Archaeologists in the UK Find Two Mutilated Skeletons

According to The Guardian newspaper, archaeologists in the UK have made a grisly discovery. They have found the graves of two men who have had their lower legs detached at an archaeological site in Cambridgeshire. The graves discovered are among many found at a huge archaeological site that is being explored prior to development. Although the perpetrators of the severing of the limbs is unknown, as is the motive, the finds are raising important questions for archaeologists about behavior during the Roman to Saxon era.

UK’s biggest archaeological project

The skeletons, with the lower limbs chopped off or removed at the knees and then re-positioned above their shoulders before being buried, have been unearthed by archaeologists working in an area where the A14 motorway is going to be expanded.

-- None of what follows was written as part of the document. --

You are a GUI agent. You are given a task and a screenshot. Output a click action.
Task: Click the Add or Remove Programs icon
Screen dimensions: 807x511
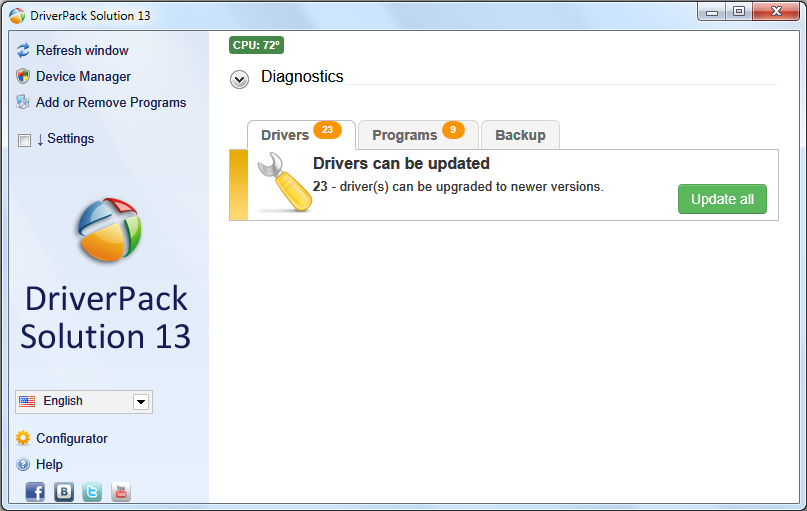click(23, 102)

According to the Cambridge Independent , ‘some 250 archaeologists worked through the gruelling winter to uncover some fascinating history at one of the largest excavations to ever take place in the UK’. They have uncovered 6000 years of occupied sites , that date from the Stone Age to the Middle Ages. The teams of archaeologists have unearthed many exciting discoveries such as Roman jewelry and, remarkably, an Iron Age timber ladder.

Complete ceramic Roman flask with painted line decoration. ©Highways Commission, courtesy of MOLA Headland Infrastructure

Complete ceramic Roman flask with painted line decoration. ©Highways Commission, courtesy of MOLA Headland Infrastructure

Enigmatic Burials

The archaeologists working on the huge project discovered the two graves during these excavations.  Along with the men’s lower legs being cut-off, their skulls had been smashed - but this may have occurred when the graves were later disturbed. The two skeletons were placed at right angles to each other in an area that once had been a gravel pit, that had been used as a garbage dump. Experts believe that the graves can be dated to the Late Roman or the early Saxon period.  It is not known if the men had their legs chopped off before or after they died, but it is almost certain that they died violently.

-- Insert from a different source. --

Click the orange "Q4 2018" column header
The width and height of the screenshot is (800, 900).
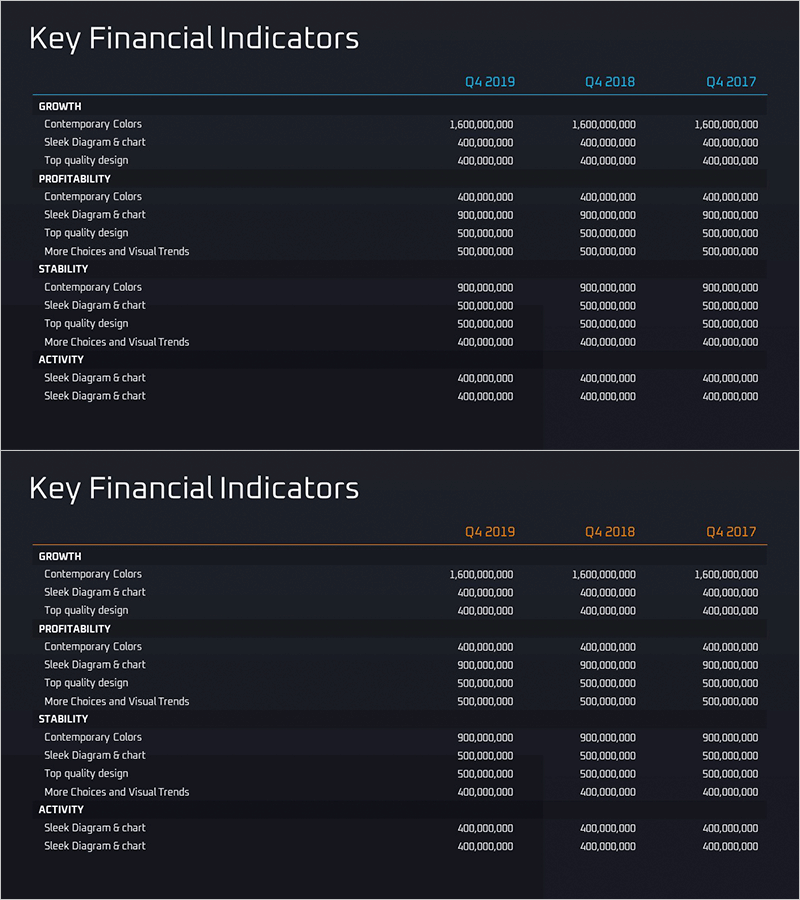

Unusual Roman era burial. Image: ©Highways Commission, courtesy of MOLA Headland Infrastructure

Unusual Roman era burial. Image: ©Highways Commission, courtesy of MOLA Headland Infrastructure

Some fifty meters (164 feet) from the graves, archaeologists found a well from the Roman period, and here they had earlier found a skeleton that had been cut in two. It is believed that an important Roman road is buried beneath the A14 motorway. The area where the finds were made seemed to have been a vast enclosure where agriculture was carried out.  There is no evidence of large-scale buildings from the era and this is seen as providing evidence that this area was used for large-scale farming.

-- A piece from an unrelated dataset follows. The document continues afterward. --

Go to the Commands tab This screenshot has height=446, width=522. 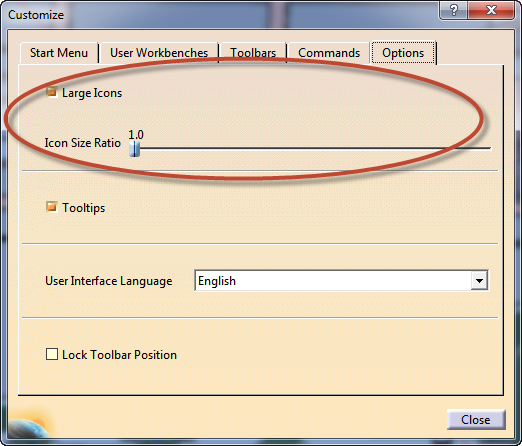tap(329, 53)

Kasia Gdnaniec, the senior archaeologist with the local Cambridge county council states that the reasons for the mutilation of the two men are not known.   She raises the possibility that their legs had been removed because of some religious belief, “was it to keep them in their graves and stop them from running away?” reports The Guardian .  The archaeologist also believes that the two men may have had their legs cut off to prevent them from escaping or as an example to others not to try to escape.

Slaves Made an Example?

Gdaniec believes that the site was an important agricultural area and that it was possibly worked by slaves. This may explain the reason why these men, along with the discovery in the well, were mutilated in such a barbaric way. Such treatment of slaves was not uncommon.  The possibility has been raised by Gdaniec and others that the Romans arrived and subjugated the local people thus transforming local society. The discovery could indicate that the Romans brought organized violence and enslavement to the indigenous British population, but more corroborating evidence is required to make such a conclusion.  However, it is very possible that the skeletons were the victims of the Romans and they were slaves working on a massive farm owned by the conquerors.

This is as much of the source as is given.